At the end of #9 (# = paragraph) you announce your next move as that of exploring what it is for a
token of a sentence in, say, German to express a proposition. Yet in the next paragraph, where this
exploration is supposed to start, you give every appearance of changing the subject -- for without any
explanation you begin to talk about concepts and meaning. To anyone unfamiliar with your work, this
transition will seem bewildering.
In order to avoid this difficulty you must relate meaning to expressing and concepts to propositions in
a clearer, more explicit manner. And you must also, at some stage, explicitly draw the inference that
because meaning is not a relation, statements describing the proposition expressed by certain
sentences are not genuinely, or really, relational either, and that to speak of the proposition expressed
by a certain sentence is not to relate that sentence to an extra linguistic abstract entity. (This sort of
inference is needed because without it the reader will, I am sure, wonder about the bearing your
'meaning is not a relation' slogan has on the task at hand, which is, again, that of explaining what it is
for a sentence to express a proposition.
In order to clarify fully the #s 10-13 you might also do this following (this is only a suggestion which occurs to me now).

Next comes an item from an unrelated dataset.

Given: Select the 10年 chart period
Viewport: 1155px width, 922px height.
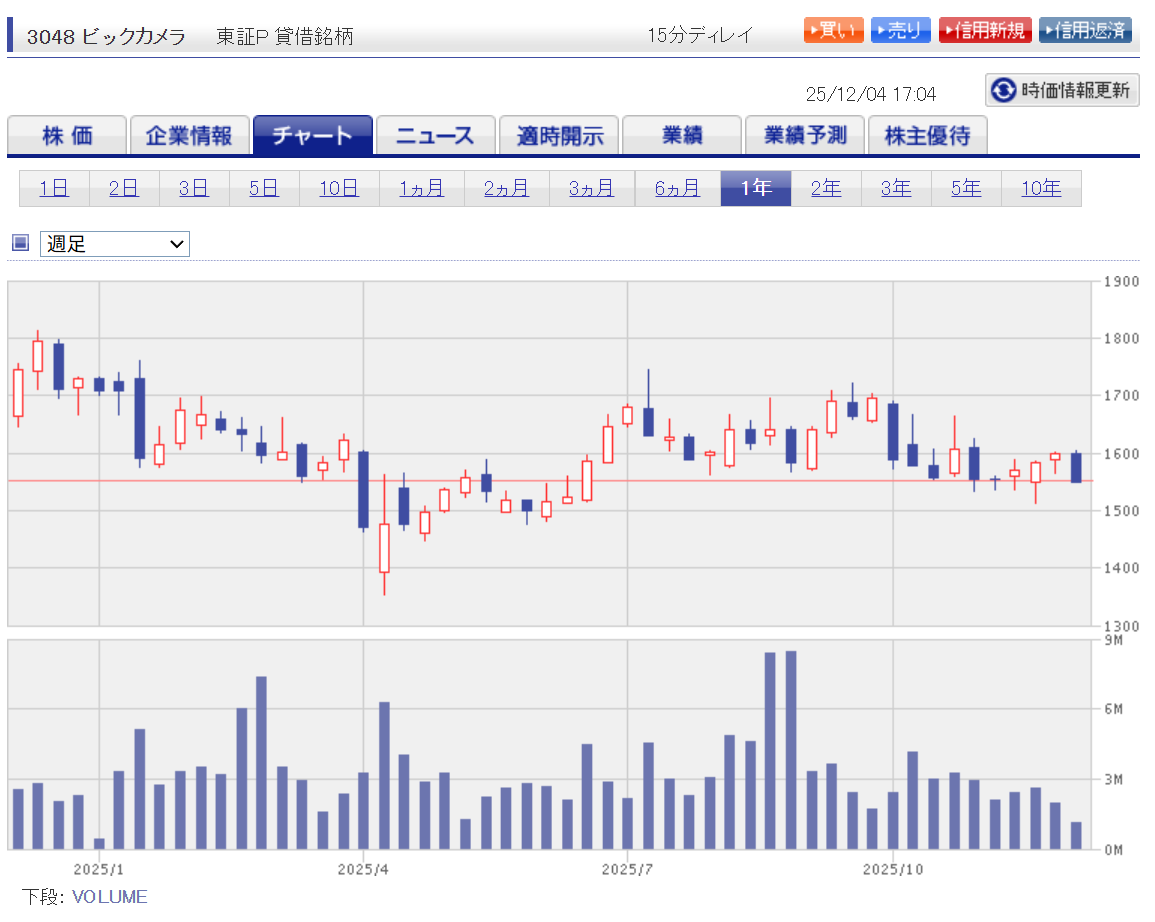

At the beginning of #10 you might remark that before moving directly to the
complex case of propositions, you want to begin with something a little simpler, viz. the rest of your discussion in #10 and all of #s 11, 12, and 13. This done, add a paragraph relating the previous
discussion of nouns and concepts to the problem at hand, i.e. to propositions and the meaning of sentences. I believe this could be done in a very short space by paring
'Himmel' (in G) expr the concept sky with 'Es regnet' expr the prop
. . .
and
'Himmel' (in G) means sky with 'Es regnet' means it is raining
You could then explicitly introduce your proposal about props, viz that "'Es regnet' means it is raining" is, at bottom, the PMese stt "'Es regnet' < it is raining; and that the non-relational counterpart to "'Es regnet' expresses the prop that it is raining" is "'Es regnet's (in
G) are .it is raining.s" Finally, with just a few words you could construct almost a word-for-word counterpart to #13, viz. "To claim that 'Es regnet' (in G) means it is raining because .....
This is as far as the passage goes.